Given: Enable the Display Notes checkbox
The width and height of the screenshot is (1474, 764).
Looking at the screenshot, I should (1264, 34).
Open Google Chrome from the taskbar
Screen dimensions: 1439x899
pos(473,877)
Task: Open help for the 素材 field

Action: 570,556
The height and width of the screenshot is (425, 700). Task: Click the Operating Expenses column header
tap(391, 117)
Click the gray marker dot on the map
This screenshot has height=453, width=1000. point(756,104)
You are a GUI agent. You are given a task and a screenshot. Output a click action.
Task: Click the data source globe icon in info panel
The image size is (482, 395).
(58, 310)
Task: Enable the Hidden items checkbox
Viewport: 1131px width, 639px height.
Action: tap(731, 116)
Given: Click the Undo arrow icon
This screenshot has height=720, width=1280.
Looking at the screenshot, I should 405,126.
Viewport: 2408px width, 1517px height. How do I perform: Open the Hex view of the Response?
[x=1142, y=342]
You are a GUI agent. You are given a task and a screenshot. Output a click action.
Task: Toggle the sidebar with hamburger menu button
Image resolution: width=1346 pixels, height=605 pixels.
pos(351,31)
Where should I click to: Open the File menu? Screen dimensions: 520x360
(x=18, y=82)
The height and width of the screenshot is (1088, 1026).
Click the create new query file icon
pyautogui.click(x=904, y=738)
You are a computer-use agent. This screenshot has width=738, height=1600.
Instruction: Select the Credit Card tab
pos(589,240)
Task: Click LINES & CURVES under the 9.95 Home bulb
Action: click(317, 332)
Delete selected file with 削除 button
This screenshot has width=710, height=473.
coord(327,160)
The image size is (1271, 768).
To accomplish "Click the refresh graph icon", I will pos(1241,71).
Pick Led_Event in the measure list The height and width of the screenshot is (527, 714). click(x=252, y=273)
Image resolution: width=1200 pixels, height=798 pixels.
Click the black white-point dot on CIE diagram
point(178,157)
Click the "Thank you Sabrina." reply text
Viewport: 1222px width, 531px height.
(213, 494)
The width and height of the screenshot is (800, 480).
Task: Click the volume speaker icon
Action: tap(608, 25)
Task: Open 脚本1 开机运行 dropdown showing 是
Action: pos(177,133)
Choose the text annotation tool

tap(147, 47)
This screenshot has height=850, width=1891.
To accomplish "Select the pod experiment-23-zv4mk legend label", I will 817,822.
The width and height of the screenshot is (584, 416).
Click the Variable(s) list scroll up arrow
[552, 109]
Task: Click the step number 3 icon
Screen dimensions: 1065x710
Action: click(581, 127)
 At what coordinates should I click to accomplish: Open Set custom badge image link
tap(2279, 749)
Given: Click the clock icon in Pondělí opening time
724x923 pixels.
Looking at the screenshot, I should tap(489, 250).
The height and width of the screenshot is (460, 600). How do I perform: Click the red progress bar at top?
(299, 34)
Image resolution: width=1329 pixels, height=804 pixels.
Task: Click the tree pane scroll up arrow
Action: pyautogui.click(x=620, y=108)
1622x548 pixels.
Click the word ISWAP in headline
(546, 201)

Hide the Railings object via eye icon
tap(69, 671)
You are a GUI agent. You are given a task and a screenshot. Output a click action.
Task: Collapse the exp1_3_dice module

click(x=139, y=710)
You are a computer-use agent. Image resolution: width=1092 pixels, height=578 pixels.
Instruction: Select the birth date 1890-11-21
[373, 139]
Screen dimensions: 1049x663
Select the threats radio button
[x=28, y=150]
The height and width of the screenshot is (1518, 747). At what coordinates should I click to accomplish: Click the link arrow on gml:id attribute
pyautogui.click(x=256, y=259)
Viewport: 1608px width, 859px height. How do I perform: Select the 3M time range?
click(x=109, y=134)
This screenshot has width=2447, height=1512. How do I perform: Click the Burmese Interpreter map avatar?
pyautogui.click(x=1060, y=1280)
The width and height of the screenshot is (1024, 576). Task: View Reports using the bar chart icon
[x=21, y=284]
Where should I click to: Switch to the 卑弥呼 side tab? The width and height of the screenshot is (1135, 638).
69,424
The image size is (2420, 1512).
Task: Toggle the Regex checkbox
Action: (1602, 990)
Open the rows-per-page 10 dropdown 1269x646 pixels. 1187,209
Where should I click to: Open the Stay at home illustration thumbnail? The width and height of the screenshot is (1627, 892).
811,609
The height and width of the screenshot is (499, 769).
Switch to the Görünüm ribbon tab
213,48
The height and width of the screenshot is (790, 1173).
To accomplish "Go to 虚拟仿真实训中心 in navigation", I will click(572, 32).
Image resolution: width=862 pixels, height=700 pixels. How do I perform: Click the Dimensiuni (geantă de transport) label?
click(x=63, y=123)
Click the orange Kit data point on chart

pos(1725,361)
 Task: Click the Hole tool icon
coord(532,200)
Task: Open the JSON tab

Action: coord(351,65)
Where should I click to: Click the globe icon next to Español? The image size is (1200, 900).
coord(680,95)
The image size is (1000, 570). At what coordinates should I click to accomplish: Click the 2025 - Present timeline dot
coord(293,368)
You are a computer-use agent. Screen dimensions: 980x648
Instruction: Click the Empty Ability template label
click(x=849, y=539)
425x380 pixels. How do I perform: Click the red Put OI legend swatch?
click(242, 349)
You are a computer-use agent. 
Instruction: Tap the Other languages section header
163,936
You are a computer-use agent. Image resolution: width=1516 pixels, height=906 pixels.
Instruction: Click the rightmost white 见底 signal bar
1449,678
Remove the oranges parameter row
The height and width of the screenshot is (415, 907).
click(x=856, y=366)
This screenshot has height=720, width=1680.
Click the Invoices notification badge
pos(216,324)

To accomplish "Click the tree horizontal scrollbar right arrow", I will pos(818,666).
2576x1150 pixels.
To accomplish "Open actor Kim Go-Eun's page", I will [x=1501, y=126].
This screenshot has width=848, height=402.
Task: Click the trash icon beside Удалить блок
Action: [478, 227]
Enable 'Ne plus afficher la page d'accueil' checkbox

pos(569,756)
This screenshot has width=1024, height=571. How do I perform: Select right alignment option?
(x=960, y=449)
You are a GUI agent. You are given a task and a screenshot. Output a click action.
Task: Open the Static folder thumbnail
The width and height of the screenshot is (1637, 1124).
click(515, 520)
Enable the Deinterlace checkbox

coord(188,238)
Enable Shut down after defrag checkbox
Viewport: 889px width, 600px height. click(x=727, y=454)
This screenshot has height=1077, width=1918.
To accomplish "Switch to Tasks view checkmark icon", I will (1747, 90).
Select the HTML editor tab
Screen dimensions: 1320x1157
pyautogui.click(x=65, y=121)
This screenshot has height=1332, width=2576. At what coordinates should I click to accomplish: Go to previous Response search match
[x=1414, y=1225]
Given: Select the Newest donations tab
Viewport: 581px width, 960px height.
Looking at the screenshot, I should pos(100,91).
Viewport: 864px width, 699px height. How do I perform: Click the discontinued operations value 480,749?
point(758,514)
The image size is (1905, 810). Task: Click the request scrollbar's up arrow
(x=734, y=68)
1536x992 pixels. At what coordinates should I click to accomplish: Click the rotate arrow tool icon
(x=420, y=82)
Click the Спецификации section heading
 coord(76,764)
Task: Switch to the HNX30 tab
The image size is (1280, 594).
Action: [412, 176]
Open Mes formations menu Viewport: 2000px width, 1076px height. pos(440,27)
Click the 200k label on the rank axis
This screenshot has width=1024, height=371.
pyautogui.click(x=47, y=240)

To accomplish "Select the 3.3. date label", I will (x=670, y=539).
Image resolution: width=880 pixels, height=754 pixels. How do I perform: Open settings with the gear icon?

============

WHAT IS BEING ASKED: Reproduce every one of the lines above without any changes.

SOLUTION BELOW:
Given: Enable the Display Notes checkbox
The width and height of the screenshot is (1474, 764).
Looking at the screenshot, I should (1264, 34).
Open Google Chrome from the taskbar
Screen dimensions: 1439x899
pos(473,877)
Task: Open help for the 素材 field

Action: 570,556
The height and width of the screenshot is (425, 700). Task: Click the Operating Expenses column header
tap(391, 117)
Click the gray marker dot on the map
This screenshot has height=453, width=1000. point(756,104)
You are a GUI agent. You are given a task and a screenshot. Output a click action.
Task: Click the data source globe icon in info panel
The image size is (482, 395).
(58, 310)
Task: Enable the Hidden items checkbox
Viewport: 1131px width, 639px height.
Action: tap(731, 116)
Given: Click the Undo arrow icon
This screenshot has height=720, width=1280.
Looking at the screenshot, I should 405,126.
Viewport: 2408px width, 1517px height. How do I perform: Open the Hex view of the Response?
[x=1142, y=342]
You are a GUI agent. You are given a task and a screenshot. Output a click action.
Task: Toggle the sidebar with hamburger menu button
Image resolution: width=1346 pixels, height=605 pixels.
pos(351,31)
Where should I click to: Open the File menu? Screen dimensions: 520x360
(x=18, y=82)
The height and width of the screenshot is (1088, 1026).
Click the create new query file icon
pyautogui.click(x=904, y=738)
You are a computer-use agent. This screenshot has width=738, height=1600.
Instruction: Select the Credit Card tab
pos(589,240)
Task: Click LINES & CURVES under the 9.95 Home bulb
Action: click(317, 332)
Delete selected file with 削除 button
This screenshot has width=710, height=473.
coord(327,160)
The image size is (1271, 768).
To accomplish "Click the refresh graph icon", I will pos(1241,71).
Pick Led_Event in the measure list The height and width of the screenshot is (527, 714). click(x=252, y=273)
Image resolution: width=1200 pixels, height=798 pixels.
Click the black white-point dot on CIE diagram
point(178,157)
Click the "Thank you Sabrina." reply text
Viewport: 1222px width, 531px height.
(213, 494)
The width and height of the screenshot is (800, 480).
Task: Click the volume speaker icon
Action: tap(608, 25)
Task: Open 脚本1 开机运行 dropdown showing 是
Action: pos(177,133)
Choose the text annotation tool

tap(147, 47)
This screenshot has height=850, width=1891.
To accomplish "Select the pod experiment-23-zv4mk legend label", I will 817,822.
The width and height of the screenshot is (584, 416).
Click the Variable(s) list scroll up arrow
[552, 109]
Task: Click the step number 3 icon
Screen dimensions: 1065x710
Action: click(581, 127)
 At what coordinates should I click to accomplish: Open Set custom badge image link
tap(2279, 749)
Given: Click the clock icon in Pondělí opening time
724x923 pixels.
Looking at the screenshot, I should tap(489, 250).
The height and width of the screenshot is (460, 600). How do I perform: Click the red progress bar at top?
(299, 34)
Image resolution: width=1329 pixels, height=804 pixels.
Task: Click the tree pane scroll up arrow
Action: pyautogui.click(x=620, y=108)
1622x548 pixels.
Click the word ISWAP in headline
(546, 201)

Hide the Railings object via eye icon
tap(69, 671)
You are a GUI agent. You are given a task and a screenshot. Output a click action.
Task: Collapse the exp1_3_dice module

click(x=139, y=710)
You are a computer-use agent. Image resolution: width=1092 pixels, height=578 pixels.
Instruction: Select the birth date 1890-11-21
[373, 139]
Screen dimensions: 1049x663
Select the threats radio button
[x=28, y=150]
The height and width of the screenshot is (1518, 747). At what coordinates should I click to accomplish: Click the link arrow on gml:id attribute
pyautogui.click(x=256, y=259)
Viewport: 1608px width, 859px height. How do I perform: Select the 3M time range?
click(x=109, y=134)
This screenshot has width=2447, height=1512. How do I perform: Click the Burmese Interpreter map avatar?
pyautogui.click(x=1060, y=1280)
The width and height of the screenshot is (1024, 576). Task: View Reports using the bar chart icon
[x=21, y=284]
Where should I click to: Switch to the 卑弥呼 side tab? The width and height of the screenshot is (1135, 638).
69,424
The image size is (2420, 1512).
Task: Toggle the Regex checkbox
Action: (1602, 990)
Open the rows-per-page 10 dropdown 1269x646 pixels. 1187,209
Where should I click to: Open the Stay at home illustration thumbnail? The width and height of the screenshot is (1627, 892).
811,609
The height and width of the screenshot is (499, 769).
Switch to the Görünüm ribbon tab
213,48
The height and width of the screenshot is (790, 1173).
To accomplish "Go to 虚拟仿真实训中心 in navigation", I will click(572, 32).
Image resolution: width=862 pixels, height=700 pixels. How do I perform: Click the Dimensiuni (geantă de transport) label?
click(x=63, y=123)
Click the orange Kit data point on chart

pos(1725,361)
 Task: Click the Hole tool icon
coord(532,200)
Task: Open the JSON tab

Action: coord(351,65)
Where should I click to: Click the globe icon next to Español? The image size is (1200, 900).
coord(680,95)
The image size is (1000, 570). At what coordinates should I click to accomplish: Click the 2025 - Present timeline dot
coord(293,368)
You are a computer-use agent. Screen dimensions: 980x648
Instruction: Click the Empty Ability template label
click(x=849, y=539)
425x380 pixels. How do I perform: Click the red Put OI legend swatch?
click(242, 349)
You are a computer-use agent. 
Instruction: Tap the Other languages section header
163,936
You are a computer-use agent. Image resolution: width=1516 pixels, height=906 pixels.
Instruction: Click the rightmost white 见底 signal bar
1449,678
Remove the oranges parameter row
The height and width of the screenshot is (415, 907).
click(x=856, y=366)
This screenshot has height=720, width=1680.
Click the Invoices notification badge
pos(216,324)

To accomplish "Click the tree horizontal scrollbar right arrow", I will pos(818,666).
2576x1150 pixels.
To accomplish "Open actor Kim Go-Eun's page", I will [x=1501, y=126].
This screenshot has width=848, height=402.
Task: Click the trash icon beside Удалить блок
Action: [478, 227]
Enable 'Ne plus afficher la page d'accueil' checkbox

pos(569,756)
This screenshot has width=1024, height=571. How do I perform: Select right alignment option?
(x=960, y=449)
You are a GUI agent. You are given a task and a screenshot. Output a click action.
Task: Open the Static folder thumbnail
The width and height of the screenshot is (1637, 1124).
click(515, 520)
Enable the Deinterlace checkbox

coord(188,238)
Enable Shut down after defrag checkbox
Viewport: 889px width, 600px height. click(x=727, y=454)
This screenshot has height=1077, width=1918.
To accomplish "Switch to Tasks view checkmark icon", I will (1747, 90).
Select the HTML editor tab
Screen dimensions: 1320x1157
pyautogui.click(x=65, y=121)
This screenshot has height=1332, width=2576. At what coordinates should I click to accomplish: Go to previous Response search match
[x=1414, y=1225]
Given: Select the Newest donations tab
Viewport: 581px width, 960px height.
Looking at the screenshot, I should pos(100,91).
Viewport: 864px width, 699px height. How do I perform: Click the discontinued operations value 480,749?
point(758,514)
The image size is (1905, 810). Task: Click the request scrollbar's up arrow
(x=734, y=68)
1536x992 pixels. At what coordinates should I click to accomplish: Click the rotate arrow tool icon
(x=420, y=82)
Click the Спецификации section heading
 coord(76,764)
Task: Switch to the HNX30 tab
The image size is (1280, 594).
Action: [412, 176]
Open Mes formations menu Viewport: 2000px width, 1076px height. pos(440,27)
Click the 200k label on the rank axis
This screenshot has width=1024, height=371.
pyautogui.click(x=47, y=240)

To accomplish "Select the 3.3. date label", I will (x=670, y=539).
Image resolution: width=880 pixels, height=754 pixels. How do I perform: Open settings with the gear icon?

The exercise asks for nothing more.